On a September day in Chattanooga, Tenn., Sara Web, 38, meets with a young woman in her 20s. The woman is lost, scared and confused as her mother nears the end of her decade-long battle with cancer. Web gently draws information from the daughter as they talk about what her mother has meant to her at every stage of life. The way she cared for her daughter when she was ill; the way they decorated the house at Christmas; the beautiful moments that the younger woman will always carry with her.

One recurring happy moment stands out—the mother and daughter’s shared love of The Wizard of Oz. The dying woman has been sleeping more and more, but when Web puts on the movie, she smiles and stays mostly awake for the film. The mother and daughter absorb their final moments together on the couch as Web watches over them. Soon after, as the mother loses consciousness and enters the final stages of dying, her daughter quietly sings Over the Rainbow.

Before the pandemic, Web’s job description looked vastly different. As a former animal-enrichment coordinator, she spent her workdays coming up with creative ways to entertain the creatures at the Tennessee Aquarium—a job she lovingly compares to that of a cruise-ship director. She’s filled kiddie pools with colorful plastic balls for the mongooses to dive in and out of. She’s made giant turkeys out of construction paper and paper bags, filling them with fruits and vegetables for the lemurs. She’s fed alligators in front of live audiences.

When she was laid off in October 2020, Web says, she faced low prospects of finding another comparable zoo or aquarium job, so she pursued a career that’s been at the back of her mind since her grandmother died of pancreatic cancer more than 17 years ago. She became a death doula, in hopes that fewer people would spend their final moments surrounded by panicked loved ones the way her 82-year-old grandmother did in 2004. At age 21, it was the first time Web had experienced such a major loss. The diagnosis rocked the rest of the family.

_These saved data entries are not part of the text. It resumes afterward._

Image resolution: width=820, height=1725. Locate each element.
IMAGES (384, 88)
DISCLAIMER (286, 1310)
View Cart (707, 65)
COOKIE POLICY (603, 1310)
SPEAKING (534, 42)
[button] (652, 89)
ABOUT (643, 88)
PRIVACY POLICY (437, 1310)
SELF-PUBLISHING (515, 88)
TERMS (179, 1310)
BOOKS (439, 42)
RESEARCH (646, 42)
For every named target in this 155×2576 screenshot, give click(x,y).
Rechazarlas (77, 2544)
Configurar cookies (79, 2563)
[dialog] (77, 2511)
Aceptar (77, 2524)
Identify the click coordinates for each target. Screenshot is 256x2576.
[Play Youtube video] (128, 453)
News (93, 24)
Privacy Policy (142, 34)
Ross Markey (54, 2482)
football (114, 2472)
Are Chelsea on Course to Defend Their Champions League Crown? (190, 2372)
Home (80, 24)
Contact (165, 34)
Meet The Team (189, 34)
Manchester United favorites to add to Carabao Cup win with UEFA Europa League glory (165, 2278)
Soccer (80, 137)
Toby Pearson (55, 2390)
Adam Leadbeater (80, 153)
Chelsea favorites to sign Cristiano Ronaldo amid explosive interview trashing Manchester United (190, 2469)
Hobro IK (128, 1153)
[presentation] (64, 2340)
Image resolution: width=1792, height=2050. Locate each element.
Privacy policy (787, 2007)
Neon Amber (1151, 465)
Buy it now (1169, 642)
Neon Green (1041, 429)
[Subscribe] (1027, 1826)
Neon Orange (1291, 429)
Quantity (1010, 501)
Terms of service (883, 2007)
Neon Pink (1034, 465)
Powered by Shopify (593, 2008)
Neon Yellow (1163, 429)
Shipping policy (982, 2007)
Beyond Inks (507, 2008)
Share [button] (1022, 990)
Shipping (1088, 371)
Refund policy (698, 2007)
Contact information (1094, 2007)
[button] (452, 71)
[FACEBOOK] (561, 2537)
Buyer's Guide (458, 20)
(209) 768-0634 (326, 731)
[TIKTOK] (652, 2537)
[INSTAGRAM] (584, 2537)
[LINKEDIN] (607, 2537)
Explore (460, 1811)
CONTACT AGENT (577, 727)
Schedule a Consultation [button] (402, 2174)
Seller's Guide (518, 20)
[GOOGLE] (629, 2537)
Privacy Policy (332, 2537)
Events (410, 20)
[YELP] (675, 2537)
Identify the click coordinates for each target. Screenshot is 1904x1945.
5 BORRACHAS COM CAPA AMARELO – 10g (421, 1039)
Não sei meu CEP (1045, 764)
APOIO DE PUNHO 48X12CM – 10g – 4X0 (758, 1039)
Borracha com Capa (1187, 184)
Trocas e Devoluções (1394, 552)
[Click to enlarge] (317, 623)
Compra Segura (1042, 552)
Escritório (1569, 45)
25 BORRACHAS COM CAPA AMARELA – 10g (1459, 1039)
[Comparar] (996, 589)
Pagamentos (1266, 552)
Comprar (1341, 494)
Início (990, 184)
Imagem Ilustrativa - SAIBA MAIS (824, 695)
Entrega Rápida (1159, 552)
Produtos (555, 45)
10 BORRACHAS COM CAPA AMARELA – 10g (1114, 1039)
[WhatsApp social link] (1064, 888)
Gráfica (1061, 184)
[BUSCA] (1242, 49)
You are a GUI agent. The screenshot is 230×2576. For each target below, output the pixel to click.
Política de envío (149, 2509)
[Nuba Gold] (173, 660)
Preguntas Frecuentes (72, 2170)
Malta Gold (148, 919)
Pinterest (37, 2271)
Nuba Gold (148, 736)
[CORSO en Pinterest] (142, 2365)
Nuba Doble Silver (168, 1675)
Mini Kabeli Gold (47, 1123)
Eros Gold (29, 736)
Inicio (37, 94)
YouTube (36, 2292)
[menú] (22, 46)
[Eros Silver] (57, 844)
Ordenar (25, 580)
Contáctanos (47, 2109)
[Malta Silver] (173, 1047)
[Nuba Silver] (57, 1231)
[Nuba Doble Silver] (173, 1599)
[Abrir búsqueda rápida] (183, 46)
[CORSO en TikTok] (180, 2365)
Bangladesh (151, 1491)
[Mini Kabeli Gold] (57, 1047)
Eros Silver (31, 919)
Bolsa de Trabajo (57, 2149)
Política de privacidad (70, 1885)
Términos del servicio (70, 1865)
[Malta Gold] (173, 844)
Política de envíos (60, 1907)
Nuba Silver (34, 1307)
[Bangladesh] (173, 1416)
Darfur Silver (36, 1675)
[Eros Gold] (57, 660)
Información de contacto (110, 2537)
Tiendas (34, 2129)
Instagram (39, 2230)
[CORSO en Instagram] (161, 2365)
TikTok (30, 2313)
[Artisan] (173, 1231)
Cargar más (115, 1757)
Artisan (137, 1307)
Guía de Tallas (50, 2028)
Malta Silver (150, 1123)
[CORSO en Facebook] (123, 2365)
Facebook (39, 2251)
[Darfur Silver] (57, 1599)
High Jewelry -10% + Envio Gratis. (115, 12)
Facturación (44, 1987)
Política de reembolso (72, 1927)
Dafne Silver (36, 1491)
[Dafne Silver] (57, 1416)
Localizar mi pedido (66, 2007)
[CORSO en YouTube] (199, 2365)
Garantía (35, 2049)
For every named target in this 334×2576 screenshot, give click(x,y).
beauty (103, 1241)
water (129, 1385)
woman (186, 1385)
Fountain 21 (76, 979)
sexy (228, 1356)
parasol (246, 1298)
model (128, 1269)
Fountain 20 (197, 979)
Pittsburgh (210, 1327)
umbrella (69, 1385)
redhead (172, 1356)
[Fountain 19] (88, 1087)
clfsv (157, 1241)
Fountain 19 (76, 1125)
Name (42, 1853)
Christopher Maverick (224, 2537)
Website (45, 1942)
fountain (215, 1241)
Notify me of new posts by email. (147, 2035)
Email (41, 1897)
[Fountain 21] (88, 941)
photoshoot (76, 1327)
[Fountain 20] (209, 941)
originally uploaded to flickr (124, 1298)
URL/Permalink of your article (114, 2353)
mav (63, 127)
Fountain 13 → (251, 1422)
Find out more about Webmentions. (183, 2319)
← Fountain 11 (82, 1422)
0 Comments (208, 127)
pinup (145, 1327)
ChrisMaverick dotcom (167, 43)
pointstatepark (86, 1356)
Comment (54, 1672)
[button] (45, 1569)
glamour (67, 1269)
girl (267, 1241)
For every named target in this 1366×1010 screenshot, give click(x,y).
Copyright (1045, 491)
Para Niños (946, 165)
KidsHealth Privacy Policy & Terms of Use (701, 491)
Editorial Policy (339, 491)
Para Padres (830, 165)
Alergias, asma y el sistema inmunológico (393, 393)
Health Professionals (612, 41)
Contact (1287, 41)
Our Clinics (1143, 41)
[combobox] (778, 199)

“I was very lost in that experience,” says Web, who was more than 1,000 miles away when her grandmother died. “No one else seemed to know what to do.” Web wishes she and her family could have better understood the disease, the dying process and how much time they realistically had left, so they could’ve better comforted their matriarch. “I promised, no matter what, I would never let that happen again,” Web says.

Before she was laid off at the aquarium, Web kept two reminders of the finality of life on her office desk: a computer background image of the universe and a papier-mâché skull. “My motto was, the universe is big and life is short,” she says.